*What you have to do:*
Pick up the essay on raising a son with a disability right after its final sentence and keep writing it in the same voice.

*Source text:*

[Start of Attachment]

I’ll hear people say they don’t want to do something but are going to because they feel “obligated”. I don’t think this is “fair” to anybody, because in my experience all too often the individual(s) who say things like this may be there in body, but are most certainly not “present”. I’ve admitted I’m jaded, and maybe I’m missing a bigger picture – but personally I don’t want to be around someone who doesn’t “really” want to be with me.

I’ve started giving my son permission to say where he does, and doesn’t want to go as well; because although I am his legal guardian he is still a 19 y/o man and should be allowed to make as many choices as possible (barring negative impacts on his health or well-being). Yes, we are our children’s parents; and in theory we know what’s best for them. But if they did not have the challenges they have would you honestly still be telling them what to do?

Let them tell you “no”, but teach them how to be respectful about it. Perhaps more importantly, educate them around when they actually have an option. Maybe I’m too idealistic, but I want my son to have as independent a life as he can; and part of his independence is allowing him to disagree with me. I’m working to help him communicate his thoughts and develop reasons; but I’m doing the best I can not to push back when he tells me he doesn’t want to do something.

I would challenge my fellow parents to act similarly, despite how difficult it will likely be. Yes, our children have disabilities; and, like my son’s, they may have manifested themselves in a lower IQ and reduced comprehension. But they are still people, and they should have a voice. I think we all (myself included) could do a better job allowing our children to find that voice and build their self-confidence; and it HAS to include the word “No”.

None So Lonely?

During a call with a potential client I was asked “how do you trust people?” This couple has a child with a disability; and I got the impression they felt disconnected & isolated, although they knew they had family who would have their back. My answer may surprise many of you, but I had to be honest and say “I can’t, I’m still struggling with this”.

Don’t read too much into this, I did not (and do not) mean people are inherently untrustworthy. I believe quite the opposite – most people want to help and will do what they can. However, and this is where I will admit to bias and potential error in judgment; I believe first and foremost people will look out for themselves – and, in my opinion, rightfully so.

[End of Attachment]

*Excerpted records:*
[Start of Attachment]

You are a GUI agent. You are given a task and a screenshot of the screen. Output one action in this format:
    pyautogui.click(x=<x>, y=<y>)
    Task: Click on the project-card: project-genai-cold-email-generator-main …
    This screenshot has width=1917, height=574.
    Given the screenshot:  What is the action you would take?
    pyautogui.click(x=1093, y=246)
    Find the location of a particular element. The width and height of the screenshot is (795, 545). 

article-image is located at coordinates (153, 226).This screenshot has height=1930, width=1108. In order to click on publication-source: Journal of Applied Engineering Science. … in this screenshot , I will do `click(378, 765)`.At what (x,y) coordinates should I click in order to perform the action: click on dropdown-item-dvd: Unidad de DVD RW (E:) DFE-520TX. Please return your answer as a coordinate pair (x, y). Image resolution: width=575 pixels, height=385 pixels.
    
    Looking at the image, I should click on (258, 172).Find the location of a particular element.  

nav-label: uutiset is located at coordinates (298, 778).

[End of Attachment]

*Reply:*
So I struggle with relying on anyone I do not have a contractual agreement with, especially if I am not paying them. Again, not because I think people are mean-spirited or liars; but I believe we ALL prioritize. And frankly, if you are being paid (or have paid for something) there is a deeper level of commitment than if you are doing a favor – whether it’s for family or not.

I don’t have solutions for this, it’s a struggle I’m facing every day. I have had things fall through, and I’ve done my best not to judge the individuals. But I am unwilling to give them a second chance, my son is to important to me – it’d be different if I was just asking for help with my pets (maybe, but as I write this I can feel doubt creeping in).

I’m writing this for the other side, those who don’t have family members with a disability who may be wondering why someone doesn’t go out more, or seems withdrawn. Speaking for myself, I get you want to understand and many have tried to empathize – but it falls flat. I don’t want to hear “I get it” or listen to you drawing a comparison (and I will admit this may be selfishness – I’m a work in progress).

Here’s my thoughts on what to do about this. Make a contract and agree on an amount to pay. This creates skin in the game for all parties, and raises the stakes to be considered if alternatives present themselves. It will also help those, like myself, who have trouble accepting people will do things just because they’re nice (again, I’m a work in progress). I’d love to hear other ideas, trust doesn’t come naturally to me.